Sam grabbed the side of the rampant snowmobile and tried with all his might to hold it back. The tips of his work shoes dug splintery furrows in the floor as the shuddering snowmobile moved forward, slowly at first, then with increasing speed.

Sam couldn’t hold it back any longer, and the massive sled leapt off the ground and hurtled forward like a wounded rhino.  First it glanced off the far wall, taking off a hefty chunk of plaster at right about knee level. It then careened off like a 400-pound pool ball and headed back across the shop, toward the workbench.

Sam’s eyes opened to pure endo-white as the snub nose of the runaway snowmobile hit the first leg of the workbench and then snorted, took a deep breath and proceeded to blast down the entire length of the bench, snapping off the flimsy two-by-four legs like jackstraws.

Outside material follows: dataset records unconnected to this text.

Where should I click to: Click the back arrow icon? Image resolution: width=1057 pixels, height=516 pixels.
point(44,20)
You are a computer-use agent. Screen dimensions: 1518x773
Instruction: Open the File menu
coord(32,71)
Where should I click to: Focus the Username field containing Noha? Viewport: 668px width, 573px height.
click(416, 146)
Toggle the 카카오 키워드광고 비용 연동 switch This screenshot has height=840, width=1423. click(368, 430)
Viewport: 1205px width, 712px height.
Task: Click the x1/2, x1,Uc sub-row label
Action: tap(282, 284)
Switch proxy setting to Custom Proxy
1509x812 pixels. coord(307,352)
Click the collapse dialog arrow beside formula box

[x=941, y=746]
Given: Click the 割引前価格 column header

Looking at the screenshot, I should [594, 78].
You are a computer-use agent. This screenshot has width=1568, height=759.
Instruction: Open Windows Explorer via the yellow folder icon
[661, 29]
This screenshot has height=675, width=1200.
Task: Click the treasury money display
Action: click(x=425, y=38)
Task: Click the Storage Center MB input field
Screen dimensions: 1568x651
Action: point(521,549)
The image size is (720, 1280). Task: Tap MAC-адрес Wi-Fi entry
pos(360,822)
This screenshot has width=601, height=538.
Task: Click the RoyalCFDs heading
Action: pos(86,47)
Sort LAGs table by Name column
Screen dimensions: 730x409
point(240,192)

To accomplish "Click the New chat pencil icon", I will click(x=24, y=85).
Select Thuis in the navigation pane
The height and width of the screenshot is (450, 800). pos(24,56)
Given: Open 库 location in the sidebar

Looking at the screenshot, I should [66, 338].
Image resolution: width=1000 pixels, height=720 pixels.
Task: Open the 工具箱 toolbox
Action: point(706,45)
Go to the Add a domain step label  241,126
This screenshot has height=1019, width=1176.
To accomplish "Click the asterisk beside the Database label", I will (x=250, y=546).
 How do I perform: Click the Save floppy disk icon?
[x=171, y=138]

The bottom shelf collapsed first, dumping about 20 of the film cans, spilling gears, shims and shafts all over the floor.   Gears jangled and bounced everywhere, and shafts spun crazily around like batons. The sound of ringing metal filled the room, overpowering even the howling sound of the snowmobile engine.

The snowmobile then started darting at random across the shop, making figure eights and tossing parts through the air until more metal was suspended above the floor than on it.

Sam was frantically trying to keep from getting run over by the snowmobile while dodging flying debris.

At long last the frenzied snowmobile flipped on its side, the revs rose to fever pitch, and it seized its guts solid. Sam picked himself up from behind a battered 340 Rokon and looked around the room, panting.

The snowmobile lay on its side, the engine making tic-tic-ticking sounds as it started the cool-down process. A small pool of oil gurgled out from somewhere. There was a mainshaft speared neatly into the center of the big white clock on the wall. Various gears were stuck in the plaster walls like a Ninja training school. The workbench was a crumpled heap of plywood and two-by-fours.

Sam looked at the calendar on the wall. It was December 6. I wouldn’t be warm enough to ride dirt bikes until the end of February. His evenings would be filled, he thought, as he flipped off the light switch and headed down to Joe’s Bar and Grill and Bar, hoping he could reach unconsciousness for six dollars or less.